The Boston Christmas Tree

Every holiday season one of the best places to visit is the Christmas Tree in the Boston commons, but you might not know the story of where the tree comes from and its tragic past. The Boston Christmas tree has come from Nova Scotia every year since 1917. The tree is a thank you for Boston’s assistance after the 1917 Halifax explosion, one of the largest non-nuclear explosions. The explosion destroyed most of the city and caused hundreds of casualties. Now the Christmas tree is lit in the Boston commons every year. 

The Halifax explosion, December 6, 1917, at 9:04 am was caused by a collision of two ships in the city’s harbor. Boston authorities were alerted via telegraph and immediately sent out resources to help. However, a blizzard caused the train carrying supplies to delay and the resources did not arrive until December 8th. The personnel from Boston immediately began the process of handing out food and water to support the survivors.  They were able to relieve the Nova Scotia medical staff who had been working since the initial explosion.  

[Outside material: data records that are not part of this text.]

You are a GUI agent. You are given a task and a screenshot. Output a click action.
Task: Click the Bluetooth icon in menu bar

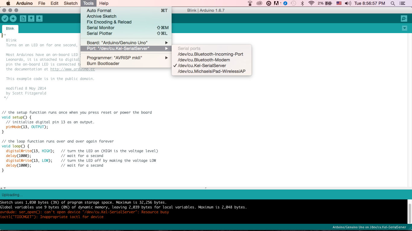(303, 3)
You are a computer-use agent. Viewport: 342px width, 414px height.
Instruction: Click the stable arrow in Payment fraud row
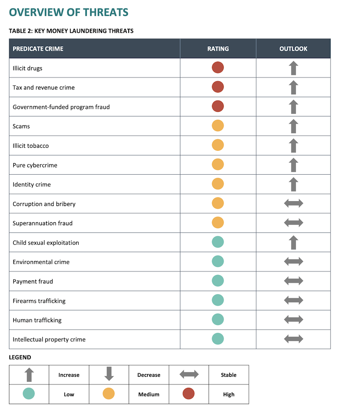(293, 281)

Thanks to the help and resources sent from Boston the people of Nova Scotia sent in the best Christmas trees they found. Now every year since, Nova Scotia has sent Boston its Christmas tree. The annual gift was started by the Lunenburg County Christmas Tree Producers Association to promote Christmas tree exports as well as acknowledge the Boston support after the explosion. The gift was taken over by the Nova Scotia Government in 1976 to continue the goodwill gesture and to promote trade and tourism.

The Nova Scotia government has several tree specialists who, every year, go out and scope out the very best tree even if it’s in someone’s backyard. For the specialist, the tree can be elusive, the demands excessive, and the job requires remembering the locations of the best specimens in the province and persuading the people who own them to give them up for a pittance. The tree-cutting ceremony has been described as “quite the local spectacle for Nova Scotians.” The tree cutting features representatives from the province, the United States Consulate in Halifax, the Christmas Tree Council of Nova Scotia, hundreds of local school children, a town crier, Royal Canadian Mounted Police, Nova Scotia conservation officers, an Antigonish bagpiper, the Nova Scotia Mass Choir, and even Santa Claus.

So, if you’re ever looking for the perfect place to get some perfect holiday photos, make sure to check out the Christmas tree in the Boston commons, just don’t forget the history behind Boston’s biggest Christmas tree.